_The task_
Search the records for the word "מלאים". Copy every line where it appears.

Segment Start: Source data

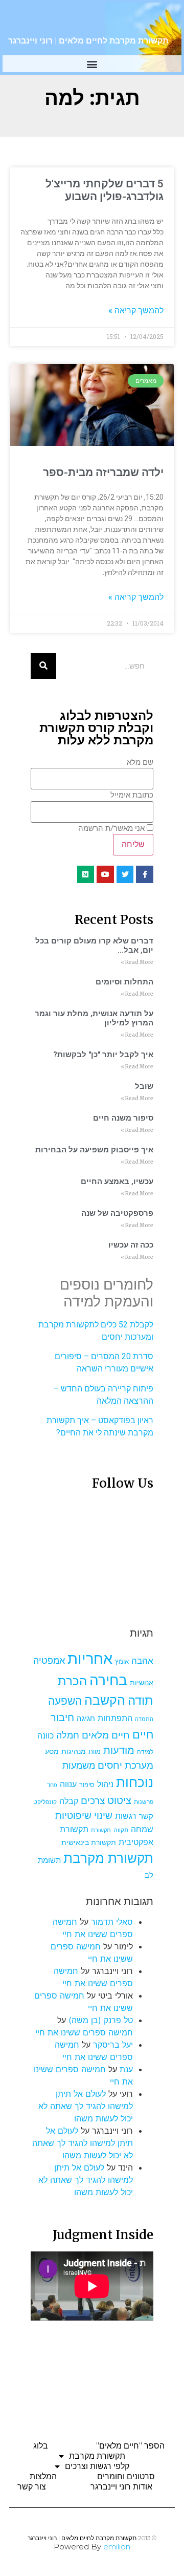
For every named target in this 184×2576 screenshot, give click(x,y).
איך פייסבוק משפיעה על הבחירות (94, 1149)
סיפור (87, 1785)
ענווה (68, 1784)
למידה (145, 1751)
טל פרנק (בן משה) (100, 2020)
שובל (144, 1086)
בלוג (40, 2446)
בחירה (108, 1680)
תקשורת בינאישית (88, 1842)
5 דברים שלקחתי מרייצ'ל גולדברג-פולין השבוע (104, 190)
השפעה (65, 1700)
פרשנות (143, 1802)
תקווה (120, 1830)
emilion (116, 2546)
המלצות (43, 2476)
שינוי (103, 1815)
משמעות (78, 1765)
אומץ (122, 1661)
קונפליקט (45, 1802)
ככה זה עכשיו (130, 1245)
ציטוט (119, 1800)
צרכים (93, 1800)
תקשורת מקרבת (108, 1858)
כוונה (45, 1735)
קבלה (68, 1801)
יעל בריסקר (113, 2045)
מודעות (118, 1750)
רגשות (125, 1816)
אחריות (89, 1658)
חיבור (62, 1717)
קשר (146, 1816)
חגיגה (86, 1718)
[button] (92, 63)
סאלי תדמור (112, 1922)
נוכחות (134, 1782)
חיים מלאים (106, 1735)
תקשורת (101, 1830)
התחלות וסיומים (124, 981)
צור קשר (31, 2487)
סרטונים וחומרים (126, 2476)
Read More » (137, 962)
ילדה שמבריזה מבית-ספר (103, 472)
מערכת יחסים (125, 1765)
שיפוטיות (73, 1815)
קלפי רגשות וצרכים (97, 2466)
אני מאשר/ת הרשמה (111, 828)
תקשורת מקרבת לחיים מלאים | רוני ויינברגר (88, 41)
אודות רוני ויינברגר (121, 2487)
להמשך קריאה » (136, 310)
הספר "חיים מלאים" (130, 2446)
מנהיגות (73, 1751)
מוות (94, 1751)
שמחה (142, 1829)
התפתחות (115, 1718)
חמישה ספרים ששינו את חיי (84, 2032)
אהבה (142, 1661)
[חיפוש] (43, 666)
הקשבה (104, 1700)
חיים (142, 1734)
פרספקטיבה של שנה (117, 1213)
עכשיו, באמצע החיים (117, 1181)
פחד (52, 1785)
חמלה (67, 1735)
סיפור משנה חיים (123, 1118)
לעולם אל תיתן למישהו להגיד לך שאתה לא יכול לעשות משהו (85, 2106)
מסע (52, 1751)
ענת (126, 2069)
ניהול (105, 1784)
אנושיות (141, 1683)
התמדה (144, 1719)
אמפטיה (49, 1660)
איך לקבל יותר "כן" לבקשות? (103, 1054)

Segment End: Source data

_Answer below_
חיים מלאים (106, 1735)
תקשורת מקרבת לחיים מלאים | רוני ויינברגר (88, 41)
הספר "חיים מלאים" (130, 2446)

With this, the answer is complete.